--- Texto del ejercicio ---
Esperanza y esperanzas

“a nadie se le ofrece la medicina […] si antes no reconoce su propio defecto”

 Esperamos aquello de lo que tenemos alguna garantía o confianza de poderlo conseguir aunque sea difícil y caemos en la desesperanza si falta tal confianza. Unas veces confiamos en nosotros y otras en otros. Pero no todo podemos conseguirlo con los medios a nuestro alcance, ni ahora ni a futuro. A veces ponemos la esperanza humana en ciertos hallazgos del conocimiento o en remedios, por ejemplo, y no siempre se ven cumplidas. Y eso puede provocar dos reacciones: o nos desesperamos o buscamos otras razones para seguir esperando. Claramente, hay cosas a nuestro alcance, como ahorrar para pagar una deuda o adquirir algo que necesitamos, pero hay otras que no logramos manejar por su complejidad o porque escapan de nuestras manos, como la completa seguridad de ser felices, o la salvación de ese lastre interior de división y tendencia al egoísmo y orgullo autorreferente que la tradición bíblica y cristiana denomina pecado.

Creo que la experiencia de la pandemia nos coloca ante una disyuntiva así. Buscamos los medios humanos a nuestro alcance, pero como no terminamos de controlarlo todo, las esperanzas humanas caen y vivimos inseguros. Y esa vivencia se puede extrapolar al motivo de la esperanza más profunda, que es la salvación y la cuestión de la vida eterna. Si humanamente no hay respuestas definitivas ante la muerte o la injusticia, sí la hay, en cambio, en la donación gratuita de la Palabra de Dios hecha carne, Jesucristo, en la medida en que se acepta. Por eso creo que siguen siendo actuales los argumentos de Santo Tomás de Aquino ante este dilema humano de la búsqueda de una esperanza definitiva, una que, reconociendo los propios límites, permita afrontar la muerte, la enfermedad, las injusticias y el mal en general.
--- Datos proporcionados ---
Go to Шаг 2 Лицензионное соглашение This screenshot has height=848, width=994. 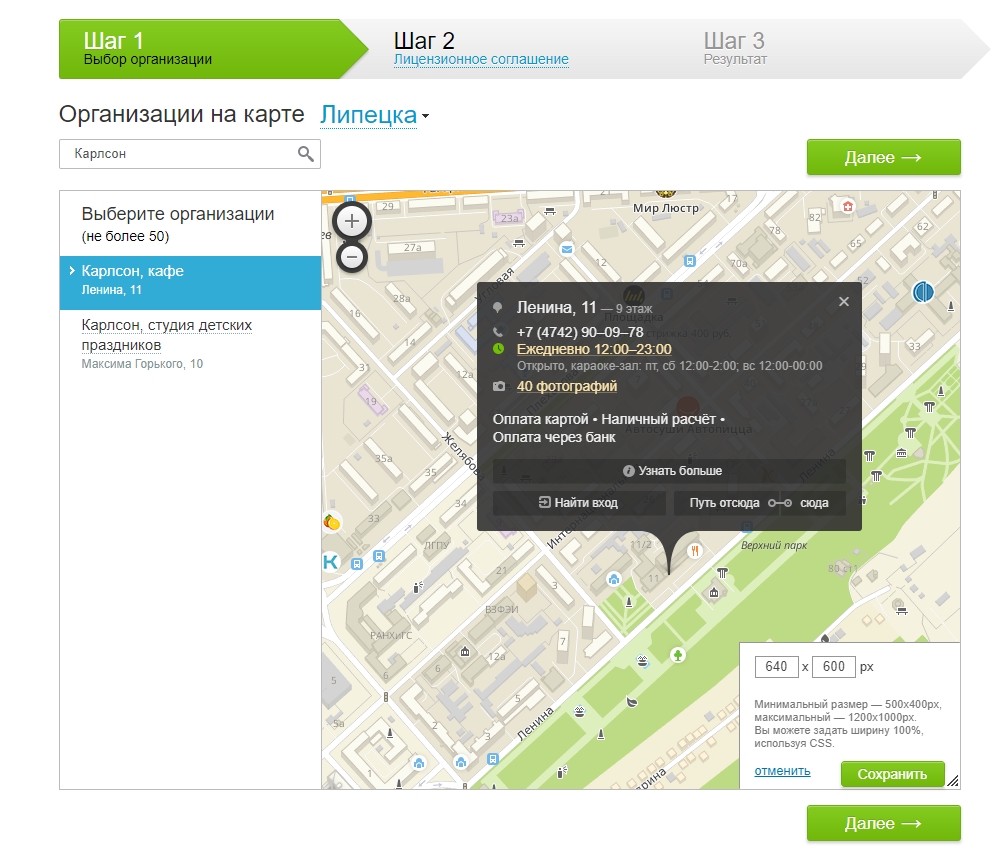tap(481, 59)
---
» Acción requerida 1:
Transcribe del texto sobre la esperanza el fragmento que empieza en "Creo que la" y termina en "mal en general.".
» Acción requerida 2:
Indica si cada afirmación coincide con el texto sobre la esperanza. Responde sí o no y cita las palabras del texto que lo deciden. (a) La completa seguridad de ser felices es algo que está a nuestro alcance. (b) Ahorrar para pagar una deuda se da como ejemplo de algo a nuestro alcance. (c) La experiencia de la pandemia nos coloca ante una disyuntiva.
» Acción requerida 3:
Escribe la continuación del texto sobre la esperanza a partir de su última oración.

» Respuesta del ejercicio 1:
Creo que la experiencia de la pandemia nos coloca ante una disyuntiva así. Buscamos los medios humanos a nuestro alcance, pero como no terminamos de controlarlo todo, las esperanzas humanas caen y vivimos inseguros. Y esa vivencia se puede extrapolar al motivo de la esperanza más profunda, que es la salvación y la cuestión de la vida eterna. Si humanamente no hay respuestas definitivas ante la muerte o la injusticia, sí la hay, en cambio, en la donación gratuita de la Palabra de Dios hecha carne, Jesucristo, en la medida en que se acepta. Por eso creo que siguen siendo actuales los argumentos de Santo Tomás de Aquino ante este dilema humano de la búsqueda de una esperanza definitiva, una que, reconociendo los propios límites, permita afrontar la muerte, la enfermedad, las injusticias y el mal en general.

» Respuesta del ejercicio 2:
(a) No: "hay otras que no logramos manejar por su complejidad o porque escapan de nuestras manos, como la completa seguridad de ser felices".
(b) Sí: "hay cosas a nuestro alcance, como ahorrar para pagar una deuda".
(c) Sí: "la experiencia de la pandemia nos coloca ante una disyuntiva así".

» Respuesta del ejercicio 3:
“Convenía que por el Dios encarnado se prestara a los hombres la medicina contra los pecados. Pero a nadie se le ofrece convenientemente la medicina contra el pecado si antes no reconoce su propio defecto, para que así, abandonando la presunción, ponga el hombre humildemente su esperanza en Dios, que es el único que puede sanar el pecado. Y dice esto porque el hombre podía confiar presuntuosamente en su propia ciencia y en su propio poder. Por esto hubo de ser abandonado por algún tiempo a su propia suerte para que experimentase que no se bastaba a sí mismo para recobrar la salud: ni por la ciencia natural, porque antes del tiempo de la ley escrita el hombre faltó a la ley de la naturaleza, ni tampoco por su propio poder, porque habiéndosele dado el conocimiento del pecado por la ley, aún pecó por flaqueza. Y así fue preciso que finalmente se diese al hombre que no presumía de ciencia ni de poder un auxilio eficaz contra el pecado por la Encarnación de Cristo, a saber, la gracia de Cristo que le instruyera en las cosas dudosas, para que no fallase el conocer, y le fortaleciera contra el asalto de las tentaciones, para que no cayese por flaqueza” (Suma contra Gentiles, IV, cap. 55).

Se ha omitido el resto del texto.